Each student will be setting up their own free e-mail account for my classroom. We are utilizing the G-Mail platform through Google Applications. This e-mail will only be used for our class. I told each student that they will have the opportunity to communicate with me through this e-mail and I ask you to do the same regarding any questions or suggestions you have for this venture.

Secondly, I have created a classroom website that will only be used for my class. It is a completely separate platform from the school’s webpage, but serves many of the same functions. Our website is created through a wikispace. A wikispace is a site where we will communicate, collaborate and engage in a variety of classroom activities. The wikispace is a private platform and can only be accessed when you are invited by the organizer. I briefly showed the students how to use this site and informed them that they now will have 24-7 access to their classroom. If students miss class or are absent for some time, they can keep up with their work simply by accessing this site. All that is needed is a computer and an internet connection.

We have created classroom rules for this venture and on Wednesday, I had the students come up with their own rules for technology use in our classroom. They know these rules will be enforced and you can view our rules on the reverse of this page.

Finally, one of my primary goals for this venture is to include everyone in the learning process. I invite you to join our wikispace and become a part of the learning process. If you have any questions please feel free to e-mail me or call me (e-mail and number to follow). If you would like to be a part of our wikispace learning community, please provide me with your primary e-mail address so I can send you an invitation to our page. Please provide your name, signature and e-mail at the bottom of this page.

Sincerely,

Mr. Andrew P. Marcinek
e-mail: amarcinek@boyslatin.org
Phone: 484-416-0424

Parent/Guardian Name (Printed):__________________________________________________________

Parent/Guardian Signature: ______________________________________________________________

Parent/Guardian e-mail:_________________________________________________________________

ACCEPTABLE USE POLICY FOR TECHNOLOGY

The Following Rules were designed by periods 1 and 2 at Boys’ Latin Charter School of Philadelphia

  1. No social network sites in school
    1. Myspace
    2. Facebook

  1. No games
  2. Laptops are not to be used for notes
    1. When teacher is talking, laptops are down
    2. Notes can be written and transferred to computer
  3. No Youtube unless it is being used for a presentation or reference
  4. No inappropriate searches for images
  5. Background must be a solid color


Consequences

  1. First policy offense – cannot use laptop for the rest of the day.

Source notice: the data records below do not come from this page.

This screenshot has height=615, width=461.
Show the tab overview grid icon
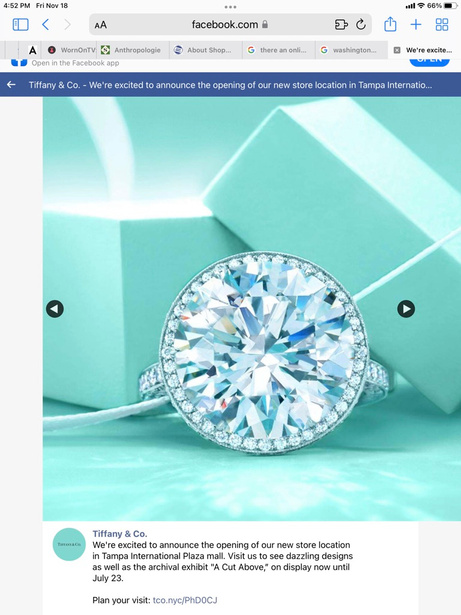click(442, 25)
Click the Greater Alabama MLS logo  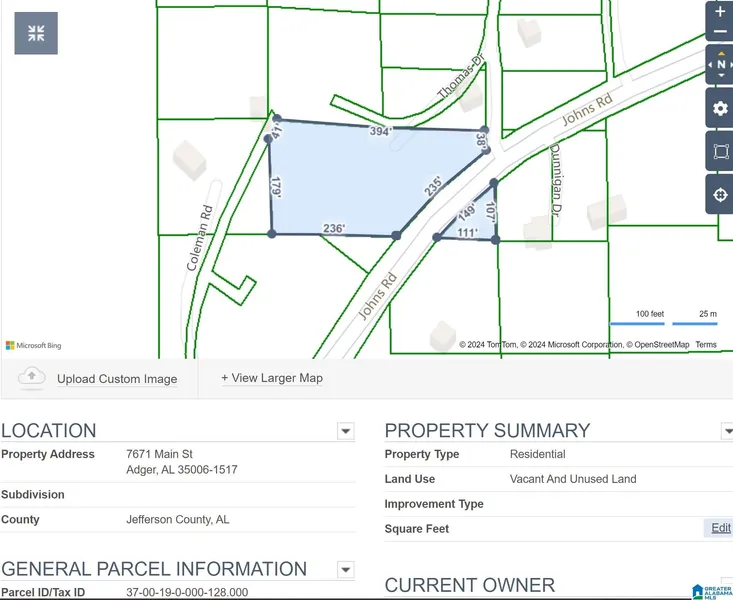tap(710, 590)
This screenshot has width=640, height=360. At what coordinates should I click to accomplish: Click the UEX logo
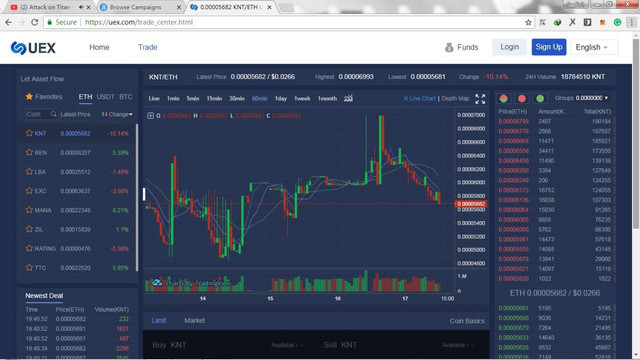33,48
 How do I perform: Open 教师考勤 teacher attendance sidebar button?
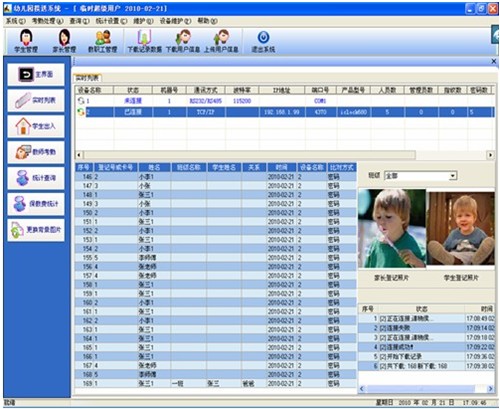[36, 152]
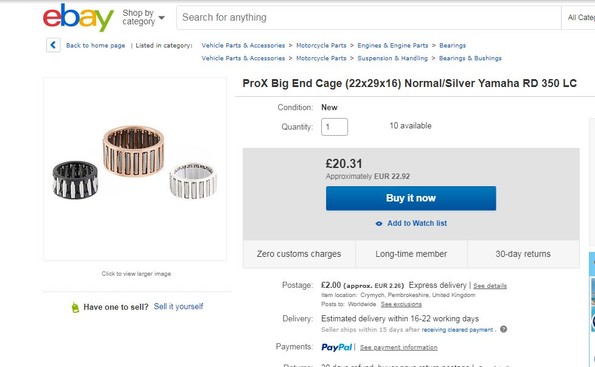Open the All Categories dropdown
The width and height of the screenshot is (595, 367).
[x=578, y=17]
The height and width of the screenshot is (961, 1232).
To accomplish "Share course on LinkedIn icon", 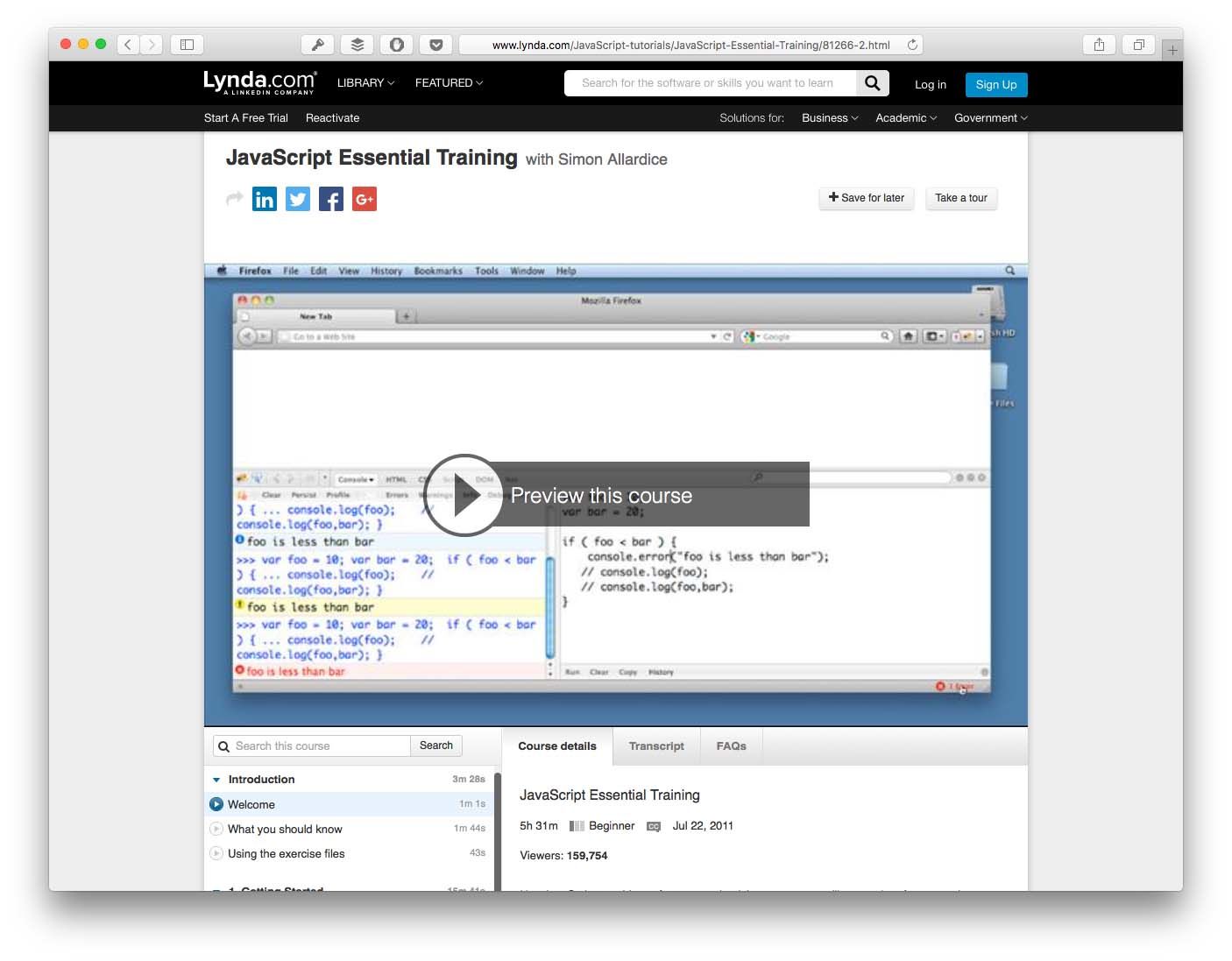I will (x=264, y=200).
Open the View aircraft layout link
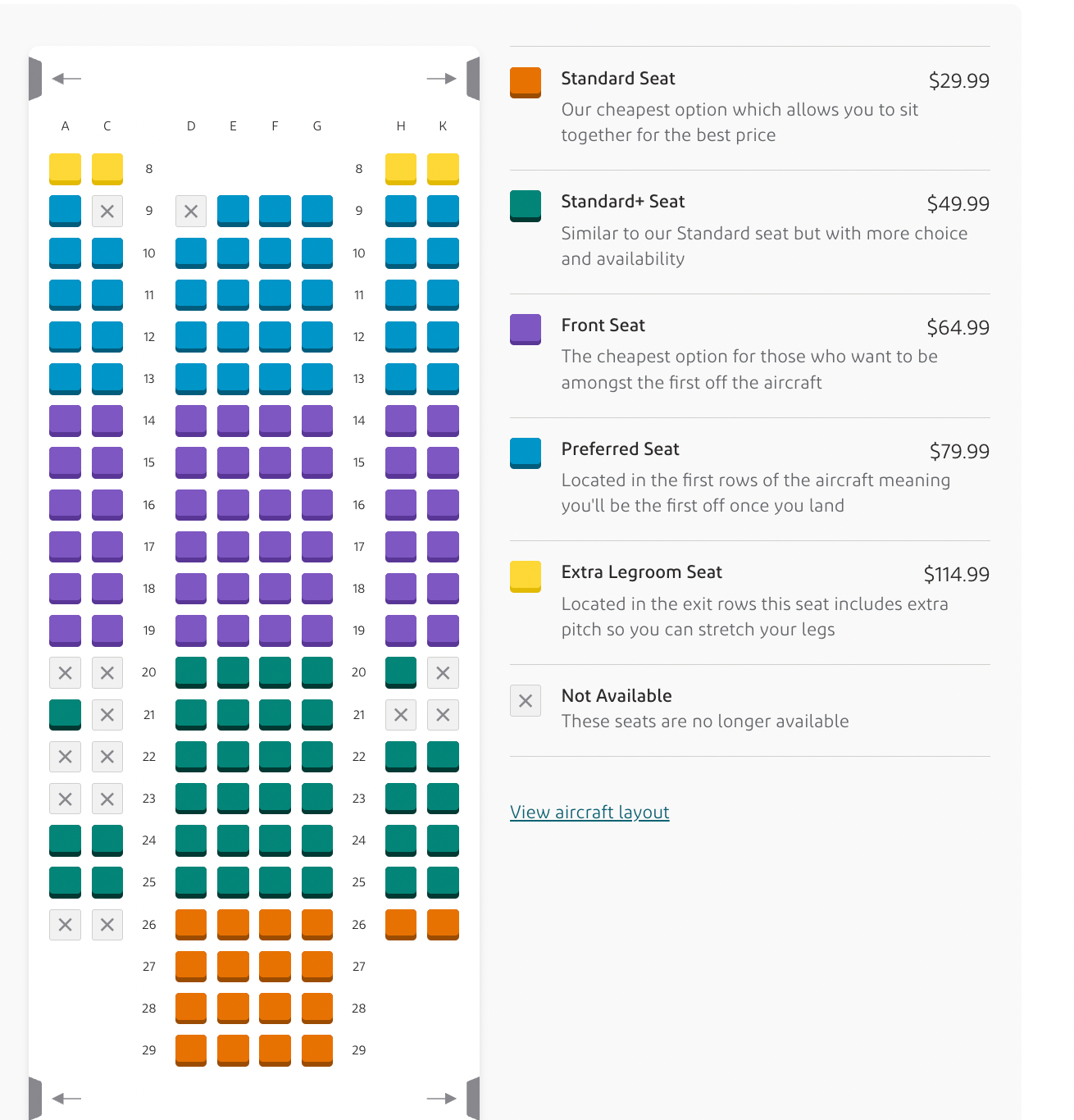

Parents and Administration notified
  2. Second policy offense – cannot use laptop for the week and assignments will be done through another platform (i.e. pen and paper). Parents and Administration will be notified. Student will also have an after school detention.
  3. Third policy offense – student will lose laptop privileges. Parents, Administration, teacher and student will have a conference. Student will have to earn his laptop back by completing the following:
    1. Write a laptop reinstatement letter to teacher and administration detailing why they broke policy and why we should let them have their laptop back. **


**If student has his laptop reinstated and break a policy rule again, the laptop will not be used for the rest of the year.**

This is my letter to parents. I welcome your feedback and ask you to share your own experiences with incorporating technology into your classroom. How did you involve parents? Administration? What was the experience like with parents working within the website? I look forward to hearing your experiences and I plan on writing about mine as we progress in the classroom. Also, if you would like to join our wikispace and become an observer, please feel free to get in touch with me at the e-mail listed below.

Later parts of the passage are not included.